Dziugaite & Roy call this "Probabilistic matrix factorization".
Minimize the L2 error at observations using a bilinear reconstruction. Let's say that the observations are Rᵢⱼ for {ij} ∈ D.
The symmetric version looks like:
minimize ∑ ( Rᵢⱼ - Uᵢᵀ Uⱼ )² U ∈ ℝⁿˣᵏ
Performance flattens out at k=2. I'm not sure why this model can't 100% over-fit the given data. It seems if k>n then it should just be able to memorize everything, so I'd expect to see that happen as k→n
Maybe this is implied by the existence of negative eigenvalues in R (when treating non-observed entries as zero).
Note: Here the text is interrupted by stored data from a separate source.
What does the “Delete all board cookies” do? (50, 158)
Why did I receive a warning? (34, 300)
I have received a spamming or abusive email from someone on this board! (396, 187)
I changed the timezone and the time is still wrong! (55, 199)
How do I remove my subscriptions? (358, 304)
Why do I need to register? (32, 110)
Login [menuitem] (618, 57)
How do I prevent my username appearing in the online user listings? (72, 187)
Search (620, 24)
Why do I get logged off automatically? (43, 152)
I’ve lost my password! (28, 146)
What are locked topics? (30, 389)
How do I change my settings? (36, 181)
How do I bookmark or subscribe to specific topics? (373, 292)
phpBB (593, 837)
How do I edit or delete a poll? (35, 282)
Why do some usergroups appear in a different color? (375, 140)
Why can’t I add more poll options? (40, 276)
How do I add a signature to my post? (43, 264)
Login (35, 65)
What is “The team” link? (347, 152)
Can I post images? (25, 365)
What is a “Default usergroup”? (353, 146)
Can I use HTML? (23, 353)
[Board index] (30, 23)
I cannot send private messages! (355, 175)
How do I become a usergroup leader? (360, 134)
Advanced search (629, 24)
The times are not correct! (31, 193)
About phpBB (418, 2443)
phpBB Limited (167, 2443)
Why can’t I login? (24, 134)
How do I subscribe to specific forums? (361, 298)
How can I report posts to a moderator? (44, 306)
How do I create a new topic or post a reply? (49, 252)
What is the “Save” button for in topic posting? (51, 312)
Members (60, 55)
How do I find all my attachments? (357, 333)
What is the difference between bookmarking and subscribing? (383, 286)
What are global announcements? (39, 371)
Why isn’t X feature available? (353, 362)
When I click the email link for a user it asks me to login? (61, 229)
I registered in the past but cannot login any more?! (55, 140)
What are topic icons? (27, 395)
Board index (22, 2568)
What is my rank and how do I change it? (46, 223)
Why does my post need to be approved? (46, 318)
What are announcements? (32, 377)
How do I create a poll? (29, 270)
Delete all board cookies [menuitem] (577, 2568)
These are not easy to get rid of (i.e., adding Id removes some but not all of the negative eigenvalues).
Maybe this means we should either have complex values in U or have a diagonal term that could have negative entries:
minimize ∑ ( Rᵢⱼ - Uᵢᵀ diag(S) Uⱼ )² U ∈ ℝⁿˣᵏ, S∈ℝᵏ
So the number of unknowns is nk+k. (Any positive value in S could be swallowed into U via √Sᵢ but this is probably not worth it for small k)
For k=n we can just use eigendecomposition of R (e.g., with explicit zeros).
For smaller k initialized with first k eigen vectors of R, this manages to over fit but only for k≥59. That's 4,425 variables to over fit to 91 values.
For smaller k initialized randomly, it manages to over fit with k≥3. That's 225 values to overfit 91...